[Opening Document excerpt section]

Rare earth elements like scandium and yttrium are the backbone of industries that rely on unique properties such as luminescence, magnetism, and catalytic ability.
However, REEs are difficult to extract and even harder to separate. These elements, despite their name, aren’t actually rare in terms of abundance. What makes them “rare” is their dispersion throughout the Earth’s crust and their chemical similarities, which make them incredibly challenging to isolate from one another. Current separation methods—largely reliant on toxic solvents like kerosene—are not only inefficient, but also harmful to people and the environment.
“Current separation methods use kerosene and extractants-molecules that bind the REE cations, a positively charged particle, that create issues, both environmentally and in terms of efficiency,” says Stebe. “The separation process is not selective enough to efficiently separate lanthanides, meaning that it has to be repeated many times to achieve REEs in sufficient purity. The whole method is cumbersome and creates unnecessary waste.”
Stebe, along with a team of researchers from Penn, the City College of New York, the University of Illinois Chicago, Northwestern University, and the University of Chicago, look to human biology to find the molecule best suited for the job of separation: peptides.
In nature, organisms have evolved proteins that selectively bind to specific ions, despite their similar properties; one example is the calcium-binding proteins in the human body, which can distinguish between calcium and magnesium ions, even though both have the same charge.

[Closing Document excerpt section]

▸ Task: Proceed with the text on separating rare earth elements, continuing from where it stops. The data that follows comes from another source and is unrelated to the text.

[Opening Provided information section]

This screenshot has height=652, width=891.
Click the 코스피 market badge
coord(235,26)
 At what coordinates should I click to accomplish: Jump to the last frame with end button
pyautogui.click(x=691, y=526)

[Closing Provided information section]
[Opening Provided information section]

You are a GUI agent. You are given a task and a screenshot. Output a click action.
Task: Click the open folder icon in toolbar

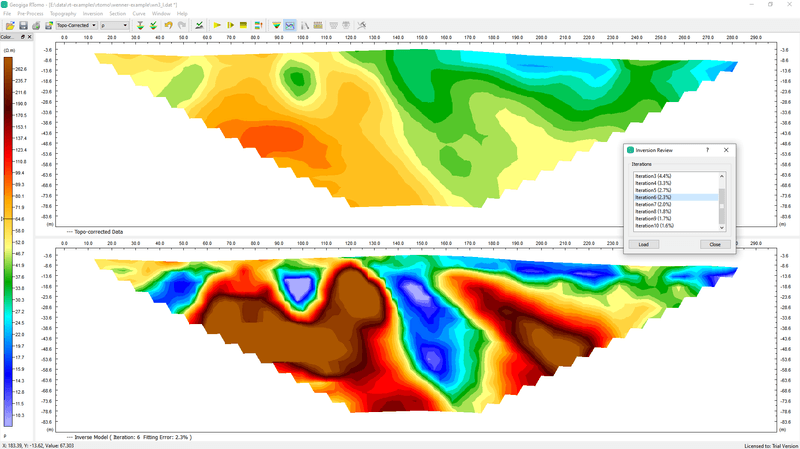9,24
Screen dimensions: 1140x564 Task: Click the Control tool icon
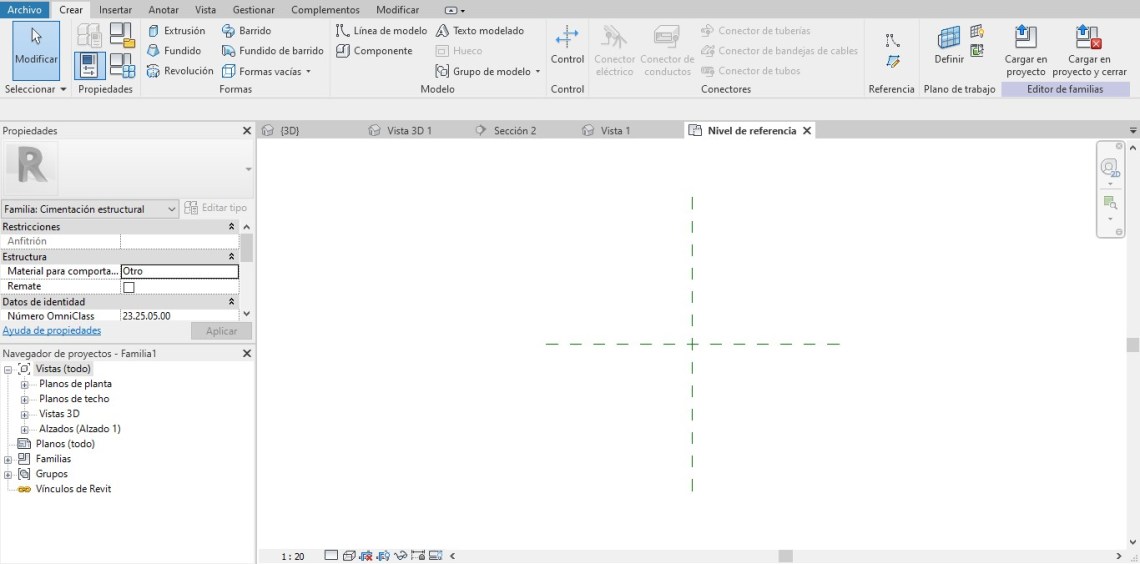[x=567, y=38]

[Closing Provided information section]
[Opening Provided information section]

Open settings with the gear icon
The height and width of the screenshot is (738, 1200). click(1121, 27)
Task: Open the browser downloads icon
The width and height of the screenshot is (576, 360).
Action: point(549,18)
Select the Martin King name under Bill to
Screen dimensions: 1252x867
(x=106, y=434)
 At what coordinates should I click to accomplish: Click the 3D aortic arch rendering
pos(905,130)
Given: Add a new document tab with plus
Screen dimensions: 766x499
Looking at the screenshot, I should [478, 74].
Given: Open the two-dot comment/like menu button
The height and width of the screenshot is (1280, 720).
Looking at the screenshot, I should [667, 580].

[Closing Provided information section]

▸ Solved exercise:
“We are applying this concept to create a similar level of selectivity for rare earth elements,” says collaborator E. James Petersson, professor of chemistry, biochemistry, and biophysics at Penn’s School of Arts & Sciences. “By using peptide-based molecules—specifically, a truncated version of the EF-hand motif, which is naturally found in calcium-binding proteins—we are designing molecules that can selectively bind to specific rare earth elements.”
“The structure resembles a hand,” says Stebe, “and each ‘finger’ of the hand is laden with a carboxyl or carbonyl group that binds to cations floating around in solution. It’s a beautiful and complex structure that can recognize the nuanced and subtle differences between two nearly indistinct cations, and then capture and hold onto whichever cation it is ‘looking’ for. This is extremely important for separating REEs, which differ in size by only one-tenth of an Angstrom.”
In the team’s recent study published in PNAS, they found that EF-hand-containing peptides could bind to the peptide-cation complex and capture it at the aqueous-air interface. The team’s next steps in this research will be investigating how to scale this process, allowing them to isolate target REEs and collect them at usable quantities in a way that is much more efficient and environmentally friendly.